For this exercise, please try to reproduce the results from Experiment 2 of the associated paper (de la Fuente, Santiago, Roman, Dumitrache, & Casasanto, 2014). The PDF of the paper is included in the same folder as this Rmd file.
Researchers tested the question of whether temporal focus differs between Moroccan and Spanish cultures, hypothesizing that Moroccans are more past-focused, whereas Spaniards are more future-focused. Two groups of participants (\(N = 40\) Moroccan and \(N=40\) Spanish) completed a temporal-focus questionnaire that contained questions about past-focused (“PAST”) and future-focused (“FUTURE”) topics. In response to each question, participants provided a rating on a 5-point Likert scale on which lower scores indicated less agreement and higher scores indicated greater agreement. The authors then performed a mixed-design ANOVA with agreement score as the dependent variable, group (Moroccan or Spanish, between-subjects) as the fixed-effects factor, and temporal focus (past or future, within-subjects) as the random effects factor. In addition, the authors performed unpaired two-sample t-tests to determine whether there was a significant difference between the two groups in agreement scores for PAST questions, and whether there was a significant difference in scores for FUTURE questions.
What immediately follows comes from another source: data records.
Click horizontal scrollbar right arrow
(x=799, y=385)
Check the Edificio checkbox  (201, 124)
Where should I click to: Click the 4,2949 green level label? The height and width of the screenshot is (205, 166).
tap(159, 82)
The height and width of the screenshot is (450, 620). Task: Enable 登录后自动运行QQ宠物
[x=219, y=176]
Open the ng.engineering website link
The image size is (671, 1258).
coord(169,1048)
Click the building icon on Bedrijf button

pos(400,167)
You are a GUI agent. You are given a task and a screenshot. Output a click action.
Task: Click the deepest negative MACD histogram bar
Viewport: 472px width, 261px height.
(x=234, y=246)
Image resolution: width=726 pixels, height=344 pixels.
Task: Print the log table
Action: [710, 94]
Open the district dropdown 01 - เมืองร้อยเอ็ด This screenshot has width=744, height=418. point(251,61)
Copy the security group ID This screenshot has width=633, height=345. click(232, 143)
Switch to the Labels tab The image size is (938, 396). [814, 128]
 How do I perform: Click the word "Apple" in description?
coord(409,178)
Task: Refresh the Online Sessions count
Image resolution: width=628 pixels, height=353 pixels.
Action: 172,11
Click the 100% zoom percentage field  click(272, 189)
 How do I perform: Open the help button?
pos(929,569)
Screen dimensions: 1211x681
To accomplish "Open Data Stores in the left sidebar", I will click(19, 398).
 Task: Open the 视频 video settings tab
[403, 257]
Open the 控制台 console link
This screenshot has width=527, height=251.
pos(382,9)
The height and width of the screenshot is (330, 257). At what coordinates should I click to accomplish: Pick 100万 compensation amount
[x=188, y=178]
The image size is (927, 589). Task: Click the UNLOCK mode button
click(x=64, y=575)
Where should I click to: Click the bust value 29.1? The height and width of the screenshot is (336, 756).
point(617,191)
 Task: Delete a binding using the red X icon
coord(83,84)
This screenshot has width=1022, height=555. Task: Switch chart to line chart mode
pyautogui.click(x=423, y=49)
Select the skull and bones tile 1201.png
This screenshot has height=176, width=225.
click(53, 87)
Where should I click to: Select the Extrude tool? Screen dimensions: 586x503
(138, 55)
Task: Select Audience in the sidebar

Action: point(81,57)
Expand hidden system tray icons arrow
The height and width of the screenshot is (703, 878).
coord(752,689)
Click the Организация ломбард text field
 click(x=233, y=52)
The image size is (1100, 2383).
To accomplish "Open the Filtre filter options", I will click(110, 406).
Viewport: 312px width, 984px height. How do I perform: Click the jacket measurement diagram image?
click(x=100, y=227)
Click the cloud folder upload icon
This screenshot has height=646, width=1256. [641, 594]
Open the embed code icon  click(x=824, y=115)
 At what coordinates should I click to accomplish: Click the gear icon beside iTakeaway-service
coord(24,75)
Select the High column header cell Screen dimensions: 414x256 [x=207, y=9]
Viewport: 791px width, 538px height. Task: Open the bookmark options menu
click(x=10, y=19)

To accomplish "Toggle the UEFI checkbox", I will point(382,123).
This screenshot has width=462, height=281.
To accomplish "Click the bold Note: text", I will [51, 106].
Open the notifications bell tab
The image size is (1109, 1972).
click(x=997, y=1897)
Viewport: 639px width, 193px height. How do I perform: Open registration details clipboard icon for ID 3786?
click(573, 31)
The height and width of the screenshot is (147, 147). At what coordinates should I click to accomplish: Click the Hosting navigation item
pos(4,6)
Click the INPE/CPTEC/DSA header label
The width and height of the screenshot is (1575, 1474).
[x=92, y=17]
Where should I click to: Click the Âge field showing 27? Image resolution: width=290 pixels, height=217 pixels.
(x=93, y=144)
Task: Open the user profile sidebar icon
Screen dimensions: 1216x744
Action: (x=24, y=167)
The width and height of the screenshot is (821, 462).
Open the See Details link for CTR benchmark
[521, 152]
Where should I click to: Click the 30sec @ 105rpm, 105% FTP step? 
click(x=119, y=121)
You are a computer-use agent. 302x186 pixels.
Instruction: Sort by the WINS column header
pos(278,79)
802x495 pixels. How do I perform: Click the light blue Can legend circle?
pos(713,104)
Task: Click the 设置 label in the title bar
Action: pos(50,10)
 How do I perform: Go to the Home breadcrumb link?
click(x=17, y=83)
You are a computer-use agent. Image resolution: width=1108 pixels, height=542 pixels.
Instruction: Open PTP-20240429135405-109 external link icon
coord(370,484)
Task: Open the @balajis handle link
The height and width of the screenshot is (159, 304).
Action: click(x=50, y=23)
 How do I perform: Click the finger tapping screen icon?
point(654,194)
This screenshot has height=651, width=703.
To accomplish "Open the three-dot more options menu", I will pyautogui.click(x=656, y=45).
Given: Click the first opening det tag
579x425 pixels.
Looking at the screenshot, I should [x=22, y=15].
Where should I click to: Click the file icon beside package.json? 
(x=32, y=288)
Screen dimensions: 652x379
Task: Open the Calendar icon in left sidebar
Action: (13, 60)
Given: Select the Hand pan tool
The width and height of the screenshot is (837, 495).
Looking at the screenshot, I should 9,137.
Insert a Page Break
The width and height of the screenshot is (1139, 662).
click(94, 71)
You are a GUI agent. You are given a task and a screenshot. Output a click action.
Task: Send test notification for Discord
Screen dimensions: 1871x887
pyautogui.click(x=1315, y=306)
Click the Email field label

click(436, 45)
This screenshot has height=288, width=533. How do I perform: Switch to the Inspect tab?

Below is the specific result you will attempt to reproduce (quoted directly from the results section of Experiment 2):
According to a mixed analysis of variance (ANOVA) with group (Spanish vs. Moroccan) as a between-subjects factor and temporal focus (past vs. future) as a within-subjectS factor, temporal focus differed significantly between Spaniards and Moroccans, as indicated by a significant interaction of temporal focus and group, F(1, 78) = 19.12, p = .001, ηp2 = .20 (Fig. 2). Moroccans showed greater agreement with past-focused statements than Spaniards did, t(78) = 4.04, p = .001, and Spaniards showed greater agreement with future-focused statements than Moroccans did, t(78) = −3.32, p = .001. (de la Fuente et al., 2014, p. 1685).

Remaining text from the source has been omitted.